▸ Your objective
Go through the data below and return each line where the string "computer" occurs.

Stored records:
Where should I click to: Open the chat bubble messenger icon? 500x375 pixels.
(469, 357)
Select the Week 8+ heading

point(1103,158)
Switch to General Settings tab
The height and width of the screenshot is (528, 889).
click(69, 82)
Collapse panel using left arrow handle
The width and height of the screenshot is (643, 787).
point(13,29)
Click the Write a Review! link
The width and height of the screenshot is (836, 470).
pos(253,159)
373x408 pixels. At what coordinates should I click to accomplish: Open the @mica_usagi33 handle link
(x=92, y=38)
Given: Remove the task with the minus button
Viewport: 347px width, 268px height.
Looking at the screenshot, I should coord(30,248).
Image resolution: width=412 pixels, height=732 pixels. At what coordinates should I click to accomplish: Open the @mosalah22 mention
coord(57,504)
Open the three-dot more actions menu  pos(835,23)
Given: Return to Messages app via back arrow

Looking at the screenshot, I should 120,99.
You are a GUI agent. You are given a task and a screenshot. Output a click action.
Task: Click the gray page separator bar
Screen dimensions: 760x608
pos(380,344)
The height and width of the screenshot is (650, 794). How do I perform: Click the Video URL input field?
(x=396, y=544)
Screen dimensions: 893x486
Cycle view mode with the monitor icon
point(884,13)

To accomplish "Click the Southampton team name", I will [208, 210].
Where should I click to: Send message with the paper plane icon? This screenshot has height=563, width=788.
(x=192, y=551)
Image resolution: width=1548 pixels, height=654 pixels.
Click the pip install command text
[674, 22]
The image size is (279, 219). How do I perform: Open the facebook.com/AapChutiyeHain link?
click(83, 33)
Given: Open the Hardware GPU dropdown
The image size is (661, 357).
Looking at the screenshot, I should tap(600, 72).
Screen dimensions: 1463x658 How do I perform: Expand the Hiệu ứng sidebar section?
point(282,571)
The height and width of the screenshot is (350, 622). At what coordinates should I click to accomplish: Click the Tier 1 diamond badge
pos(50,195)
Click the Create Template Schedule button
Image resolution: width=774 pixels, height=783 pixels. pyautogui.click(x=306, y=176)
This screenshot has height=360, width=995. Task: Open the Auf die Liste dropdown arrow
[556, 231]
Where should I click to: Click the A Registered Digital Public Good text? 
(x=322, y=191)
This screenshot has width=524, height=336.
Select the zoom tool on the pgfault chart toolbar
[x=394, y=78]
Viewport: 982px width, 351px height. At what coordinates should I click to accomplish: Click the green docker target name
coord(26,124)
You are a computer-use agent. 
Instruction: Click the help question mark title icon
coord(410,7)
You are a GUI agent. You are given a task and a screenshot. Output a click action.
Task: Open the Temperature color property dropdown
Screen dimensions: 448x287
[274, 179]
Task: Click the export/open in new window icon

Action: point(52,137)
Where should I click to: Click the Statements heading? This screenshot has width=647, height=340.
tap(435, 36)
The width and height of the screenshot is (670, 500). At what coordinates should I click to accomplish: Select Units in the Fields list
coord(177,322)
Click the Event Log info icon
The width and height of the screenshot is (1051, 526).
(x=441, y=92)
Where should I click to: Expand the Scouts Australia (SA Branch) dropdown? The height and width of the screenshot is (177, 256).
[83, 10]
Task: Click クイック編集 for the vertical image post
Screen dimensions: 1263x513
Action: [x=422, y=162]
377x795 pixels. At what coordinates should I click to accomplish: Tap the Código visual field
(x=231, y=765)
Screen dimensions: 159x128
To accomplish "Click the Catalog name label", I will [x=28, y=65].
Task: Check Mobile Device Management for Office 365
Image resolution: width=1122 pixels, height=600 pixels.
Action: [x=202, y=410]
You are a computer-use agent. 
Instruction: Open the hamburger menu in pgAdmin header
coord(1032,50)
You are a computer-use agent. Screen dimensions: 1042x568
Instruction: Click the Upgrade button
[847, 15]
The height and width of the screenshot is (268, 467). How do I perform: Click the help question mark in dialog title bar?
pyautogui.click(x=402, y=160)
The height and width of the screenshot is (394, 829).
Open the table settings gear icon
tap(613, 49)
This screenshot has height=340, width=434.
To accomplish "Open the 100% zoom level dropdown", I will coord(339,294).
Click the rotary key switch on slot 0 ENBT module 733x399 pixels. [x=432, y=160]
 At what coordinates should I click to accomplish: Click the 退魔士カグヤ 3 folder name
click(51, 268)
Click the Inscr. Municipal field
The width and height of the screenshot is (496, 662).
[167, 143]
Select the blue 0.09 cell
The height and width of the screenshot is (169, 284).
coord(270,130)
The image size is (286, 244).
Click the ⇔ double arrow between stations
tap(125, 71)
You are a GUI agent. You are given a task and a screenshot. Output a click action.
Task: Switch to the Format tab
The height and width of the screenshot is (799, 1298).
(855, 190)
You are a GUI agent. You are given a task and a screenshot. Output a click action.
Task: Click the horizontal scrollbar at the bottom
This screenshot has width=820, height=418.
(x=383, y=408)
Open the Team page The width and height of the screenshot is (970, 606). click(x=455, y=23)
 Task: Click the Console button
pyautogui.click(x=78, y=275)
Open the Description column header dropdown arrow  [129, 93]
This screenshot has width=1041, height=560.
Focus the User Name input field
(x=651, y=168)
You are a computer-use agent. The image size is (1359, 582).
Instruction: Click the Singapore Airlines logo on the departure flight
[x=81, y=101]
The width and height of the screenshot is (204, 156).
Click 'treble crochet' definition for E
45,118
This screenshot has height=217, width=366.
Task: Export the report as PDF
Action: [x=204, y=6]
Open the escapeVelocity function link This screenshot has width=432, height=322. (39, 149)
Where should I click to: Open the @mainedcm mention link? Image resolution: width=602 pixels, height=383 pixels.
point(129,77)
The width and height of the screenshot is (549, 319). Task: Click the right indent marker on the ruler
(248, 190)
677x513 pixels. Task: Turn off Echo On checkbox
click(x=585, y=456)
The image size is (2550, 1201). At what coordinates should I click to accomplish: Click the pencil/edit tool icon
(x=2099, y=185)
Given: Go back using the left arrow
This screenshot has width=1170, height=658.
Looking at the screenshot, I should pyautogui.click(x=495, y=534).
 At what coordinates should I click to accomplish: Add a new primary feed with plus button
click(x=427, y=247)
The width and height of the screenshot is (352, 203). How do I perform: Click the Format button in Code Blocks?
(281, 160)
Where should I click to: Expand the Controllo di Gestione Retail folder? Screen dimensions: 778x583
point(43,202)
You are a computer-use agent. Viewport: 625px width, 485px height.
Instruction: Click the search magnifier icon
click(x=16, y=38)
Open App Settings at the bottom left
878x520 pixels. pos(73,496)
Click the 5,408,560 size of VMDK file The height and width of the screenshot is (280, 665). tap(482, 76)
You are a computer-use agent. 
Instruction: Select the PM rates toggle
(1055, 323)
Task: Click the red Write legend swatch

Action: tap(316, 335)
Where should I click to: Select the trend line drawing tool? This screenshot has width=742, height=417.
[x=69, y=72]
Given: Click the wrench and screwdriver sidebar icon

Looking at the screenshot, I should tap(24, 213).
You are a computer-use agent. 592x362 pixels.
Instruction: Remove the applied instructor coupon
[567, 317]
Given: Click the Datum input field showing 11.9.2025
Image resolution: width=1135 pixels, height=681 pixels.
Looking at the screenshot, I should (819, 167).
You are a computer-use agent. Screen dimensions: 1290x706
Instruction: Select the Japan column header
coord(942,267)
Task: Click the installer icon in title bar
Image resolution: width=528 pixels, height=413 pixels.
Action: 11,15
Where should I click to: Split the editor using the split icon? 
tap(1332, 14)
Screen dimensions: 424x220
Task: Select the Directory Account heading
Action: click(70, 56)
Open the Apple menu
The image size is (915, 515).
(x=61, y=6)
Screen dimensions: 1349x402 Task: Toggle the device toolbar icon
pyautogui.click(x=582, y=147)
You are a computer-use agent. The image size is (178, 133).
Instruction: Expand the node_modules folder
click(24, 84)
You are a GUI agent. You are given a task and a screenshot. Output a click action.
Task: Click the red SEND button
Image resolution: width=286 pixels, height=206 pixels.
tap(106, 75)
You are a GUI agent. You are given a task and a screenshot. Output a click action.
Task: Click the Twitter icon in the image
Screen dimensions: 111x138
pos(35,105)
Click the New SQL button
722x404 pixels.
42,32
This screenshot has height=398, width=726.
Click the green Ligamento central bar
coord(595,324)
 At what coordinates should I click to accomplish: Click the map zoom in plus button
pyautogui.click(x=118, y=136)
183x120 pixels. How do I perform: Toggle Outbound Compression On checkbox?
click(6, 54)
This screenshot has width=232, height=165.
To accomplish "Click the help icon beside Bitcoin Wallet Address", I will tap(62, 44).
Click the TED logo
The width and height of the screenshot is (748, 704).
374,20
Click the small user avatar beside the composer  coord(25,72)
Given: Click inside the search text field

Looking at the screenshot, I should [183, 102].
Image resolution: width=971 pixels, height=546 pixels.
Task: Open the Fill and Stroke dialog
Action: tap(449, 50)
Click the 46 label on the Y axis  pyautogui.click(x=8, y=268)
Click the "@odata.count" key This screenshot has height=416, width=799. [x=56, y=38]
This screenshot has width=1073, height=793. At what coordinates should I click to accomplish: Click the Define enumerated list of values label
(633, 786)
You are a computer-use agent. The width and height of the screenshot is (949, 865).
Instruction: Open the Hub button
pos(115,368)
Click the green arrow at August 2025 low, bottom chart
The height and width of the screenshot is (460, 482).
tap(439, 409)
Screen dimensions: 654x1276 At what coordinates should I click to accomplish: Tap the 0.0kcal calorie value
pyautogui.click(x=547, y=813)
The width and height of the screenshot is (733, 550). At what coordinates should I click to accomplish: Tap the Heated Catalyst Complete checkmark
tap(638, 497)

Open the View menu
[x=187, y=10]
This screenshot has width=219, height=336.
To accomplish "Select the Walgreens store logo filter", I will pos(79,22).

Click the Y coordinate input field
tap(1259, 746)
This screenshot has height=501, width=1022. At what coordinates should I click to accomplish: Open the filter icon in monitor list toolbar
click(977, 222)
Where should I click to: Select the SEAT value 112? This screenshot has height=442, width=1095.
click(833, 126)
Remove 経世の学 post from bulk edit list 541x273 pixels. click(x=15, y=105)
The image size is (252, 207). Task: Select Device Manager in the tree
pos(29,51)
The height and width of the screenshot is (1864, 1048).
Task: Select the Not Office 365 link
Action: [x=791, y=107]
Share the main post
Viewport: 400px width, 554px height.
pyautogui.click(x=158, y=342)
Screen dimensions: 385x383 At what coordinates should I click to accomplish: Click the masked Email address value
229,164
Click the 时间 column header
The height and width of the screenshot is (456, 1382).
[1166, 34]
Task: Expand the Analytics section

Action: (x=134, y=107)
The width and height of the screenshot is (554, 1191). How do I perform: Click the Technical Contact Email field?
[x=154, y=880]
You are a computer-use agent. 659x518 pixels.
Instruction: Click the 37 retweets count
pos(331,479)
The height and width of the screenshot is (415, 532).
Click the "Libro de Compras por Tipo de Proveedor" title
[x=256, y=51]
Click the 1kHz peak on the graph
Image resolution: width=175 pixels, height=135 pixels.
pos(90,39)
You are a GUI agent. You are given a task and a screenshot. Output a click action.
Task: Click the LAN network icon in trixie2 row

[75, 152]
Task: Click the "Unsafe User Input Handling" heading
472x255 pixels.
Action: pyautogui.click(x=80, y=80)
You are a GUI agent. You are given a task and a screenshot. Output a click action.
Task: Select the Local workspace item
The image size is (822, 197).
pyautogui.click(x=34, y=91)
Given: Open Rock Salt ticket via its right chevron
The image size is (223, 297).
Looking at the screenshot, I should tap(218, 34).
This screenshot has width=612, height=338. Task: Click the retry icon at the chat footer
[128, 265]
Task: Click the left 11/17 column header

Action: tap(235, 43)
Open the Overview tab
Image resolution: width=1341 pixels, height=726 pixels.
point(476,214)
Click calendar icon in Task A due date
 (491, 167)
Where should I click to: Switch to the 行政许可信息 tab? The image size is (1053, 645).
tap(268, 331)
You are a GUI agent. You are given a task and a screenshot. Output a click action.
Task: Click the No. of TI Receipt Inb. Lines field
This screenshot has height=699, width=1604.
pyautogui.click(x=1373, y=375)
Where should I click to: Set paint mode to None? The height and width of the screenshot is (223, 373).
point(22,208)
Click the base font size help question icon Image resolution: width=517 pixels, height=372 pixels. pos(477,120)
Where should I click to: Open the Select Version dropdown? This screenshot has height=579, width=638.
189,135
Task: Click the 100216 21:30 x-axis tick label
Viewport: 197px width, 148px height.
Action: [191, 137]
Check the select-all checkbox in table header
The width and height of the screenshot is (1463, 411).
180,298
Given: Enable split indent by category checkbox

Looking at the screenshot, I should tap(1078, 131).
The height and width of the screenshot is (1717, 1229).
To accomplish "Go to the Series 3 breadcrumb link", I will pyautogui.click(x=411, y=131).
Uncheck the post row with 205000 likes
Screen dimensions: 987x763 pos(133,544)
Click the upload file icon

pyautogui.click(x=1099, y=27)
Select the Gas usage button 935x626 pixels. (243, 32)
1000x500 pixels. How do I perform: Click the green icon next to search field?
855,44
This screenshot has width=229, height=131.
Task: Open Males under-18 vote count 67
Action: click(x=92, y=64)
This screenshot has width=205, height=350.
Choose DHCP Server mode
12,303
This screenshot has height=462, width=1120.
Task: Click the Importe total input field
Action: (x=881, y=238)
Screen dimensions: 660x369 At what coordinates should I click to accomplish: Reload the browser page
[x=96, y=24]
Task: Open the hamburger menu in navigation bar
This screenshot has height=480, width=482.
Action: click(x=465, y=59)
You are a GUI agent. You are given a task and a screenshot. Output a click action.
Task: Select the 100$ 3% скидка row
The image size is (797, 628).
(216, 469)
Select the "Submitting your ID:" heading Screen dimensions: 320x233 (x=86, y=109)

▸ Problem solution
You are a computer-use agent. 
You are a computer-use agent. 
You are a computer-use agent. Screen dimensions: 1042x568
You are a computer-use agent. The image size is (1359, 582).
You are a computer-use agent. Viewport: 625px width, 485px height.
You are a computer-use agent. 
You are a computer-use agent. 592x362 pixels.
You are a computer-use agent. Screen dimensions: 1290x706
You are a computer-use agent. The image size is (178, 133).
You are a computer-use agent. The width and height of the screenshot is (949, 865).
You are a computer-use agent. 659x518 pixels.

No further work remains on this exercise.